We sought to decrease the rate of PPS following surgical ASD repairs in our center by prescribing ibuprofen prophylactically at the time of hospital discharge. This practice began in 2010 and became more routine in 2014. Ibuprofen was prescribed at 10 mg/kg dosing or adult dosing (max 600 mg/dose) and typically prescribed at 8-h intervals. The decision to prescribe ibuprofen and the dosing interval was practitioner dependent. The decision to stop ibuprofen as an outpatient was at the discretion of the primary cardiologist who typically discontinued, or in some cases weaned ibuprofen, during the first outpatient follow-up visit (typically 1–2 weeks from discharge). Of the nine subjects diagnosed with PPS while having been prescribed ibuprofen, the median time for diagnosis was 10 days post-operatively (range 6–18 days), four of these subjects were diagnosed at 14 days or later suggesting that it is possible that ibuprofen was discontinued prior to the development of PPS.

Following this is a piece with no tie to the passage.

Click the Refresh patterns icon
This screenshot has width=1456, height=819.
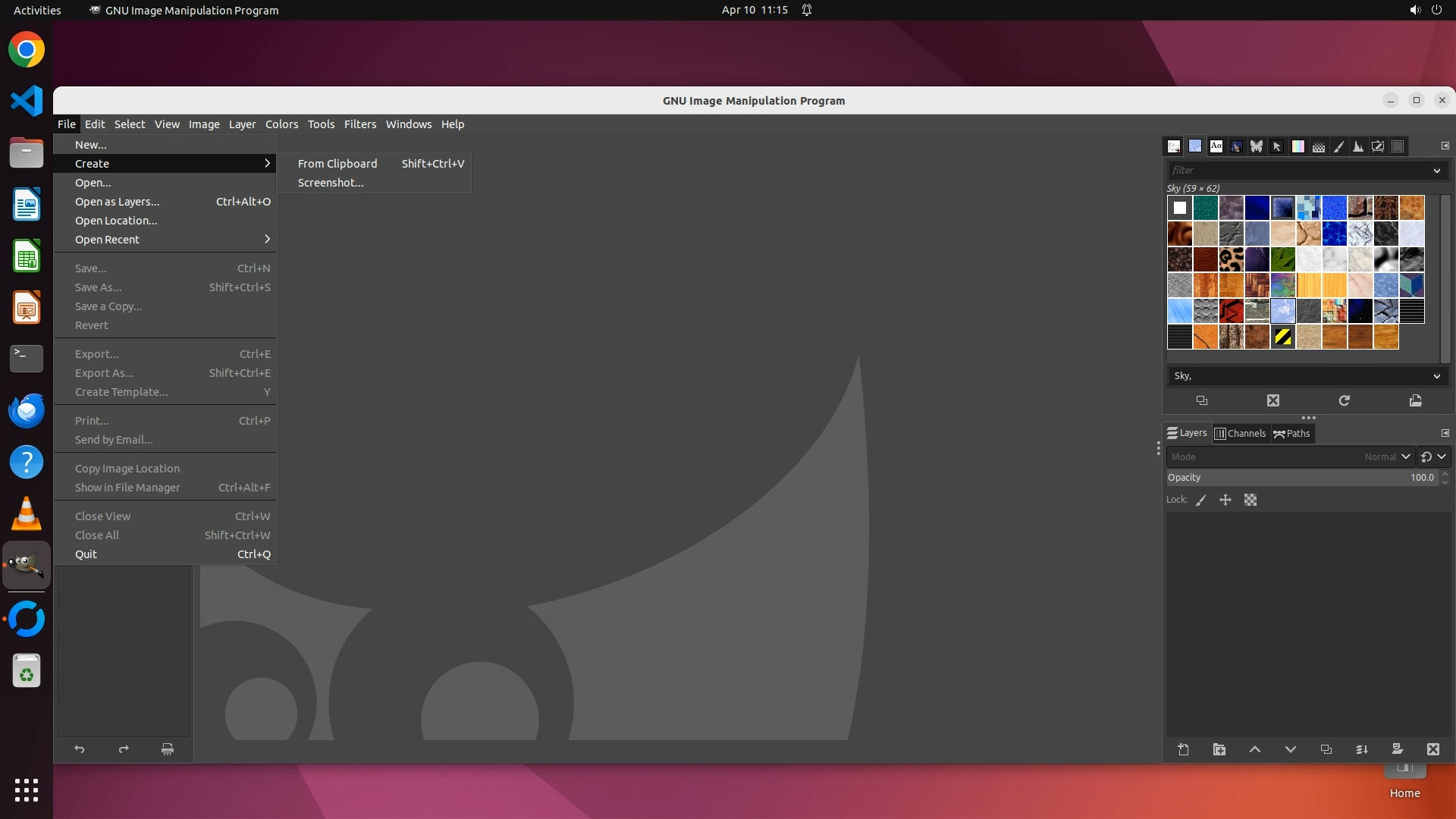click(x=1344, y=400)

In this study, the prophylactic treatment with ibuprofen did not reduce the incidence of PPS. The overall incidence remained approximately 10% across all subjects despite the use of ibuprofen. There was no reduction in incidence of PPS within the secundum-type ASD subgroup, classically associated with PPS in the pediatric population. There was no association demonstrated between the diagnosis of PPS and age. Interestingly, no patient who was prescribed ibuprofen required a pericardiocentesis, which suggests the possibility that the severity of the PPS was lessened by the prophylaxis. While it was not statistically significant, this study was not powered to investigate that association. A future study should be undertaken to investigate the effects of ibuprofen on need for pericardiocentesis in patients with PPS.

Limitations of this study include its retrospective nature and lack of prospective randomization to treatment and non-treatment arms. However, the two groups were relatively similar. The nature of PPS makes it necessary that we rely on outpatient, subjective, documentation for the diagnosis of PPS. Thus, differences in the clinical approach of practicing cardiologists in diagnosing PPS might have impacted the overall incidence of PPS in our cohort. Ibuprofen was assessed as prescribed, and true subject compliance, or the effect of dosing intervals, cannot be assessed. Lastly, this study cannot account for confounding changes occurring at the same time period such as modifications in surgical or cardiopulmonary bypass perfusion techniques.

Conclusion

Prophylactic ibuprofen prescription following surgical ASD repair did not affect the rate of PPS diagnosis. Its effect on need for pericardiocentesis in patients with PPS may deserve further investigation.